On Sun, Jul 08, 2001 at 10:19:33AM -0700, Justin Erenkrantz wrote:
> On Sun, Jul 08, 2001 at 10:14:16AM -0700, dean gaudet wrote:
> > an ideal situation for free-lists (blocks of freed, but not free()d
> > memory) is one per cpu.
> > 
> > a less ideal situation is one per thread.
> > 
> > an even less ideal situation is one per process (which requires locking).
> > 
> > it's insane to have one per pool :)
> 
> I think we're shooting for #2 (less ideal).  Unless someone can come up
> with a way to dynamically tell how many CPUs we are running on and bind
> a free-list to a specific CPU.
> 
> We're currently doing #3 (even less ideal) in apr_pools.c.  
> 
> And, yeah, the current trivial SMS is doing #4.  =)  But, don't expect it 
> to stay like that.  And, if we implement the apr_sms_child_malloc, it
> gets to somewhere between #2 and #3.  -- justin

#5 the approach taken by tdb.  have a hash-chain.

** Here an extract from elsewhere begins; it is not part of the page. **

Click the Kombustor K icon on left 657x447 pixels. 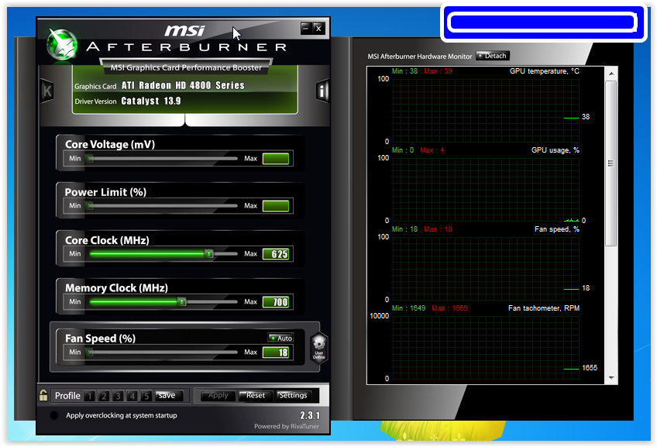pyautogui.click(x=47, y=91)
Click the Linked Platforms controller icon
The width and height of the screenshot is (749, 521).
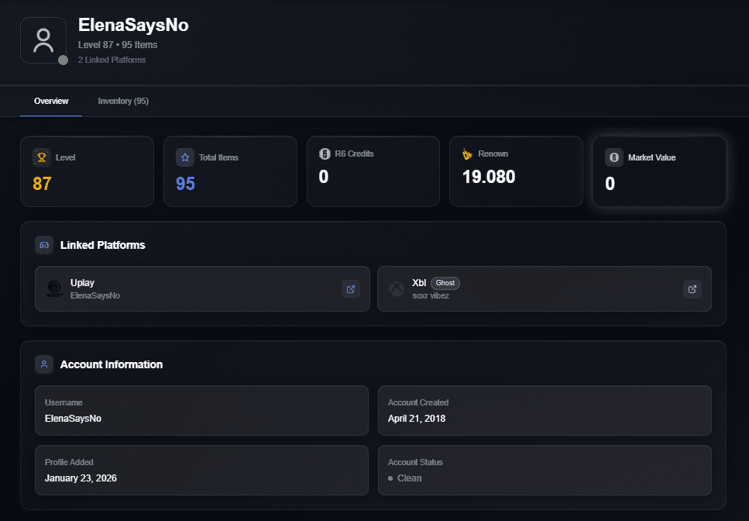[44, 245]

then you get the best of all worlds.  simultaneous access
only requires that you lock *one* hash chain, which allows
a theoretical limit of number-of-hash-bucket simultaneous
accesses.

luke

p.s. i'm hoping that people will not be put off by tdb's GPL
license because i think that there are some really good techniques
used in there that could be applied to APR code, too.